Provinces and territories are free to choose whether to implement a carbon pollution price or a cap-and-trade system, as long as they meet the minimum federal pricing and emissions reduction targets. The federal pricing system applies in jurisdictions that do not implement a carbon tax or cap-and-trade system, or that do not meet the federal pricing and emissions reduction minimums.
Currently, the federal system applies in Manitoba, New Brunswick, Ontario, Saskatchewan, Nunavut and Yukon. The federal government adopted regulations that came into force on January 1, 2020, rendering Alberta a further jurisdiction to which the federal carbon pricing system applies.

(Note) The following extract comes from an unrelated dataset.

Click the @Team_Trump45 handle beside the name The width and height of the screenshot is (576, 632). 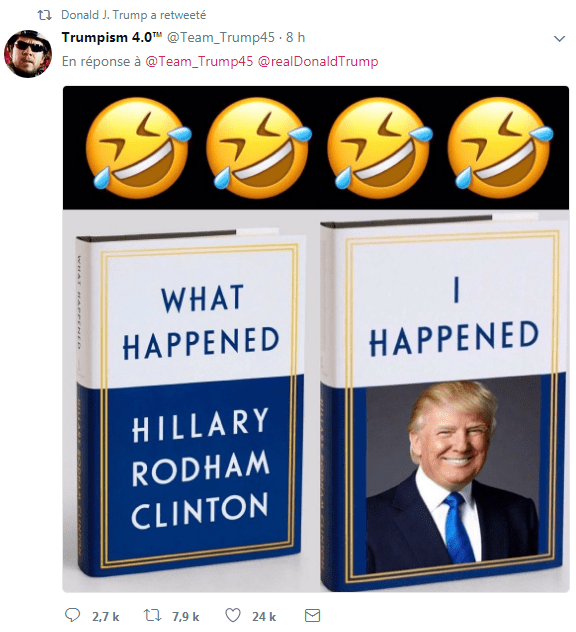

The Greenhouse Gas Pollution Pricing Act is being challenged by the governments of Ontario, Saskatchewan, Manitoba and Alberta. The Supreme Court of Canada is scheduled to hear those challenges on September 22-23, 2020.
The fuel charge applies to 21 types of fuel delivered, transferred, used, produced, imported, or brought into the provinces and territories in which the federal system applies. It also applies to combustible waste that is burned for the purpose of producing heat or energy.
As of 2019, the fuel charge is $20 per tonne of CO2 equivalent. It will increase by $10 annually, until it reaches $50 per tonne of CO2 equivalent in 2022. Generally, the charge applies early in the supply chain and is payable by the registered distributor.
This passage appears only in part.